I think Nat is prisoner to the same relentless vicissitudes in mood. One moment he will be sucking his thumb as if it is his main sustenance — the frenetic chirping is like a starving baby bird — and the next moment he’ll be grinning. I hear the chirping and I get tense, scared. This is from years and years of autism trauma, and he is still capable of terrible eruptions, jumping up and down on piston legs, screaming and hitting his head. This switches on my anxiety and despair that it will never change, that the behavior is back, that there will now be seven more years of famine. Then the smile comes back, and it all washes off me.

When Nat smiles and throws himself back into the light this way, I get splashed with it, too and just like that, my battery recharges. “Want to do some Facebook?” I’ll ask, and he always says “yes.”

Facebook has become a dependable portal to the outside for Nat. And so several times a day I get to feel the wonder, the rainbow-high of seeing Nat create his own Facebook shape and persona, just like we all do there.

Nat’s posting style is a reflection of himself: deeply quiet and fathomless, and then suddenly — he’s out. I watch him as he thinks slowly and deeply about the prompt, “What’s on your mind?” He then says that out loud and then types the question. Watching him I have come to realize that he needs all his senses, all modes (reading the words, speaking the words, then typing them, and sometimes even hearing me repeat them; sometimes a gentle nudge of his arm) in order to craft typed thoughts.

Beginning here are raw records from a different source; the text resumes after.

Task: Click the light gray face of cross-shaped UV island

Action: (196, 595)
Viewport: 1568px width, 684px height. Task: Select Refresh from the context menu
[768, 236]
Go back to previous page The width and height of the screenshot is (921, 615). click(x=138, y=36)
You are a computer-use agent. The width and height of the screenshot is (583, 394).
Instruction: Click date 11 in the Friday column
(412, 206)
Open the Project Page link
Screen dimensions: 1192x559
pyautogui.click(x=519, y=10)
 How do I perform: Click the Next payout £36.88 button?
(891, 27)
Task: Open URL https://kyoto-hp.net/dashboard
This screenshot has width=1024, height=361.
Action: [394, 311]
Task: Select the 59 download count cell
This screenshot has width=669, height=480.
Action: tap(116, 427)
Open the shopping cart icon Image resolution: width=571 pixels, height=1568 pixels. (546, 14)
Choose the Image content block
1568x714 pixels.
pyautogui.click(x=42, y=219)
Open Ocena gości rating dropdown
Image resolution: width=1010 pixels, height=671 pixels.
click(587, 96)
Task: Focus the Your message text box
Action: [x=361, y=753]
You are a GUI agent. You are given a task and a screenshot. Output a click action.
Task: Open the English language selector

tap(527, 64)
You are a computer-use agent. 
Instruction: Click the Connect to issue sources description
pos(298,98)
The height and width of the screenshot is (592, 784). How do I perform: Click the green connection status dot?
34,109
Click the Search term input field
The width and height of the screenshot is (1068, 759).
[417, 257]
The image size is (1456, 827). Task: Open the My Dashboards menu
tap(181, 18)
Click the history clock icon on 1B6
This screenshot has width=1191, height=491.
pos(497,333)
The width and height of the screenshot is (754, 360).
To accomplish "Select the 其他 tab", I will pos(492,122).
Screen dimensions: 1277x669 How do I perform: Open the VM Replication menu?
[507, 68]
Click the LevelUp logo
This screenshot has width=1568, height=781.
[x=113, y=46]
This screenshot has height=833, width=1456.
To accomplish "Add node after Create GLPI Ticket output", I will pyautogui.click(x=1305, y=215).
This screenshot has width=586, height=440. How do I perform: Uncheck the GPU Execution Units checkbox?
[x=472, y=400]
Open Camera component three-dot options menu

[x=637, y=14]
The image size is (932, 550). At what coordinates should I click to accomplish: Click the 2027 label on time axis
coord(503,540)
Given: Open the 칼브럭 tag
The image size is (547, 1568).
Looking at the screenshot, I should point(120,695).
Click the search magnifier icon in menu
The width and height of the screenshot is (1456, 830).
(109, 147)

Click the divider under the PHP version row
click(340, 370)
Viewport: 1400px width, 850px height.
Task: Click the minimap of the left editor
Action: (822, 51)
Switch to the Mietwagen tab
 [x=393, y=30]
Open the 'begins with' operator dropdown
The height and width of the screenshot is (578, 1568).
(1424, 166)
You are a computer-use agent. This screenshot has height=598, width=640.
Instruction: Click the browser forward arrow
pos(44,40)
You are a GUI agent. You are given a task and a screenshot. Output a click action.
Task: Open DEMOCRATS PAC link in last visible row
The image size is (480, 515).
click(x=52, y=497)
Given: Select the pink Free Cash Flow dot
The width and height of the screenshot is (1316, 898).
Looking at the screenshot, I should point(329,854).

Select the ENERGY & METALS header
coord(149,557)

It is in these moments I am incredibly “on,” too. I use my ability to “meld” with him so that I can help pull this stuff out of him, these precious expressions of “here I am.” Then even after all of these actions, he still needs long seconds of silence and thought. I don’t know where his brain goes during those times because mine doesn’t do that. My mind is more squirrel-like, squiggly and focused and chaotic.

But suddenly, like the way a green shoot simply appears one day in a buried garden, his thought pops out. I hang back then, become separate again, and marvel at it, and the gasping beauty of this one word. My reaction is as acute as when he was a baby and uttered his first words, or first crawled or walked. “Sickness,” he whispered recently, and it was as if the wind picked up, a sudden spring weather shift. “Oh, you are thinking about the sickness and staying inside and not seeing anyone and when it will be over,” my words spilled out, bursting the dams he builds of his own soft need for silence.

But my interruption is okay, because he wants it. He and I blend again; he wants me to pick up that thought fiber and thread it into a needle so that he can create. I give him some probable choices of words to type: “Sad about the sickness? Scared? Don’t understand?” and he picks one. He says it out loud: “Sad about the sickness.” And then adds “Summer.”

I feel like I am grasping a needle — his thought thread is so short it threatens to fall out — and make a new stitch. I say: “Oh, you want it to be summer so that the sickness is over.” And then: “Yes.” And I tell him, “Type it.”

And just like that, Nat creates a Facebook post and clicks it into the world. And luckily, there are people in our world who care and love him so deeply that they, too, are overjoyed by this tiny-but-huge sentence. They answer back, they find the thread, they offer an abundance of fabric for him to land on. Then I read the comments, and it all begins again.

It takes a lot of time and energy to be Nat’s nurturing earth, to be a visitor to his thoughts, and that is why by 7pm I am drained. But usually very content to just meld with my couch, get filled up with Netflix and too many snacks, so that the next day we can begin again. Because these moments of acute communication are the stuff that my joy — my sustenance during this strange time — is made of.